### Passage for review
Brazilian musician and singer

Raimundo Fagner Cândido Lopes (born in Orós, Ceará, October 13, 1949) is a Brazilian singer, composer, musician, actor and music producer. He is commonly known by the stage name of Fagner.

==Biography==
The youngest of the five children of José Fares, a Lebanese immigrant from Ain Ebel and Dona Francisca, Fagner was born in Fortaleza, the capital of the state of Ceará, although his birth was recorded in Orós.

At the age of five, he won a youth competition at a local radio station. As a teen, he formed vocal and instrumental groups and began to compose his own music. In 1968, he won the Popular Music Festival of Ceará with his song "Nada Sou".

==Career==

In 1971 he moved to Brasília, taking first place in the Popular Music Festival of the University Studies Center of Brasília with his song "Mucuripe" (with collaborator Belchior), and became Fagner's first notable success as a composer. He won prizes in other categories with additional songs as well.

### Source data
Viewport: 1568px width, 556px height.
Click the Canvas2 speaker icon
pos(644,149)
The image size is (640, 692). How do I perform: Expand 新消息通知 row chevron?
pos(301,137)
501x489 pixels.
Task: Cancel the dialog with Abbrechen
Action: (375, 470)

### Required work
Copy out the Fagner biography above word for word, from start to finish.

### Output of the task
Brazilian musician and singer

Raimundo Fagner Cândido Lopes (born in Orós, Ceará, October 13, 1949) is a Brazilian singer, composer, musician, actor and music producer. He is commonly known by the stage name of Fagner.

==Biography==
The youngest of the five children of José Fares, a Lebanese immigrant from Ain Ebel and Dona Francisca, Fagner was born in Fortaleza, the capital of the state of Ceará, although his birth was recorded in Orós.

At the age of five, he won a youth competition at a local radio station. As a teen, he formed vocal and instrumental groups and began to compose his own music. In 1968, he won the Popular Music Festival of Ceará with his song "Nada Sou".

==Career==

In 1971 he moved to Brasília, taking first place in the Popular Music Festival of the University Studies Center of Brasília with his song "Mucuripe" (with collaborator Belchior), and became Fagner's first notable success as a composer. He won prizes in other categories with additional songs as well.